(RECORDS FOR THIS TASK Opens)

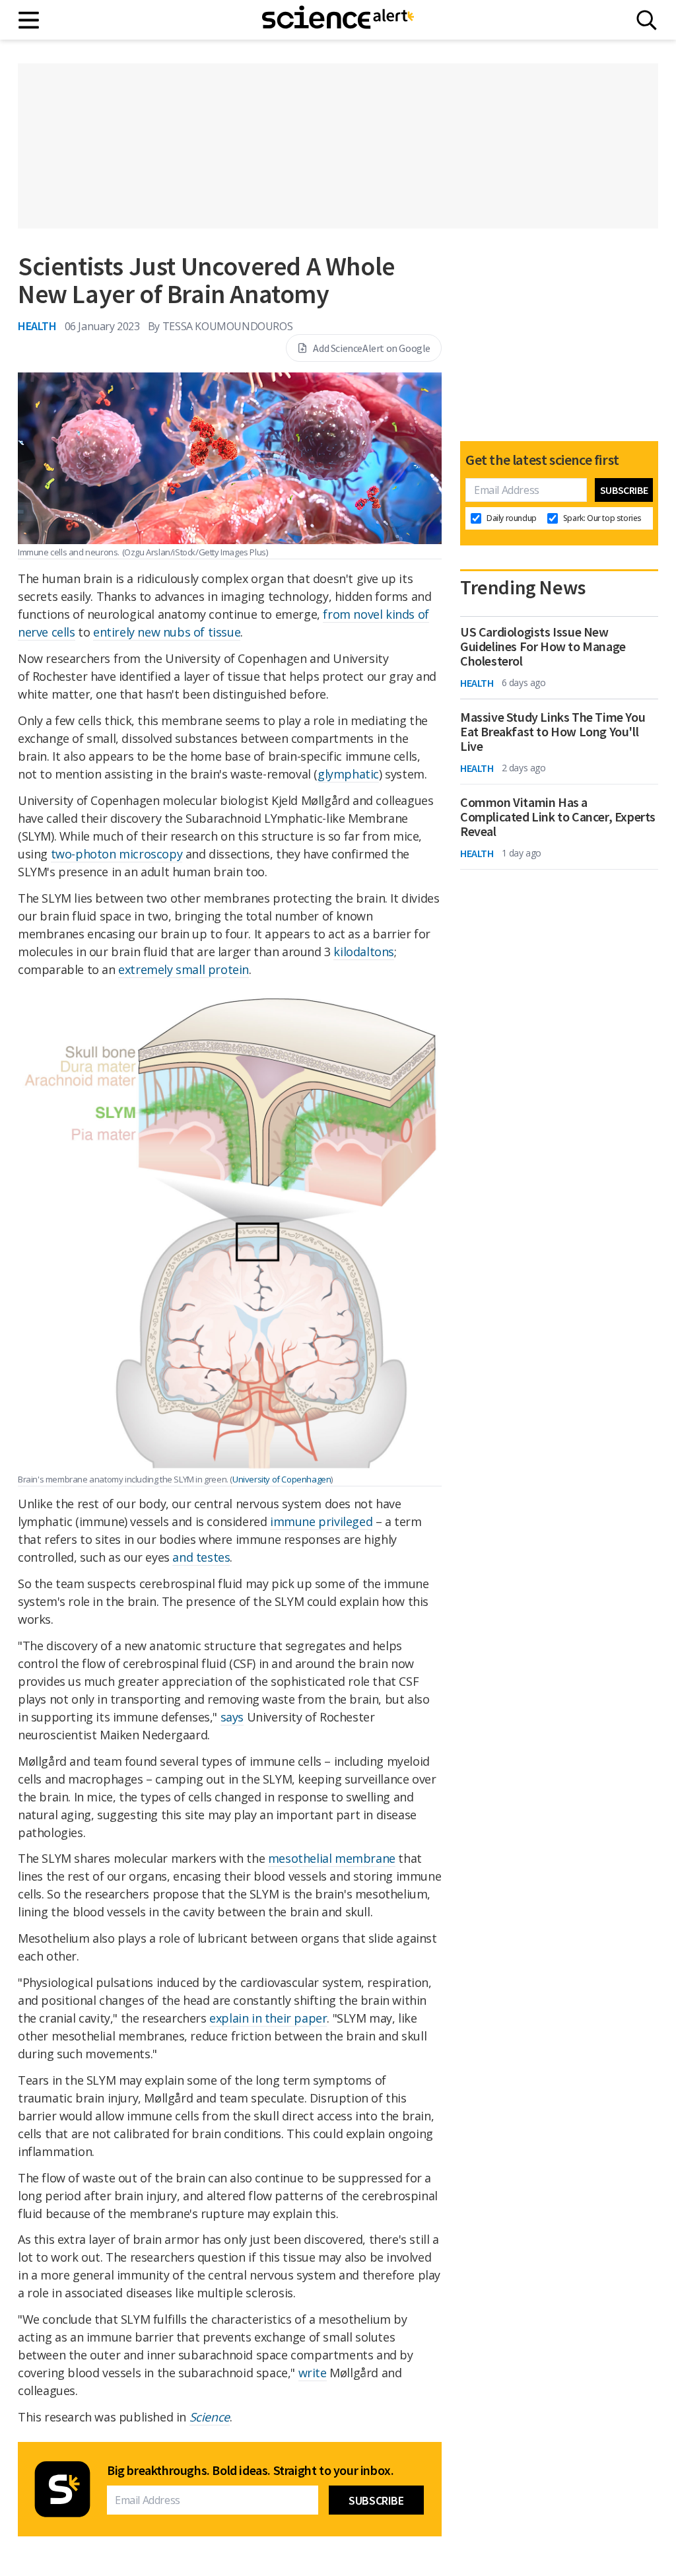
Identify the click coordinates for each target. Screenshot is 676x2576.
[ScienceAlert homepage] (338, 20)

(RECORDS FOR THIS TASK Closes)
(RECORDS FOR THIS TASK Opens)

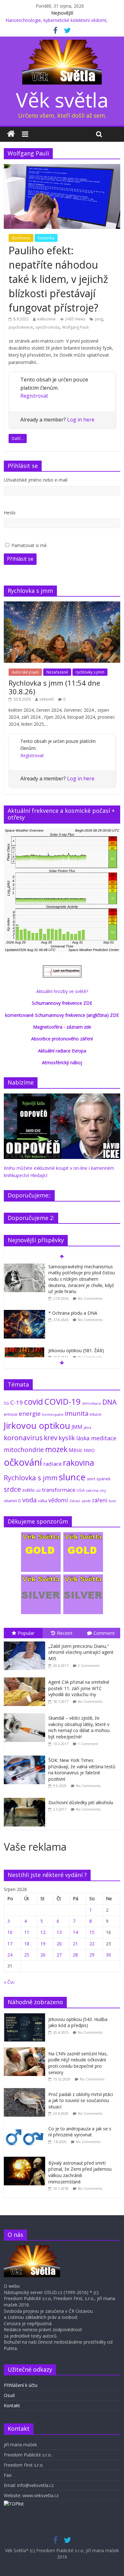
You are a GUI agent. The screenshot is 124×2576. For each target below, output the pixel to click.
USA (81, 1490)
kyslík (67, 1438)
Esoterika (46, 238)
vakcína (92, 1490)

(RECORDS FOR THIS TASK Closes)

• **EXERCISE AIM**
Anywhere the listing shows the word "target", copy the full line.

• **SOLUTION**
Identify the click coordinates for each target. Screenshot is 676x2576.
You are a GUI agent. The screenshot is 124×2576. For each target below, output the pixel to click.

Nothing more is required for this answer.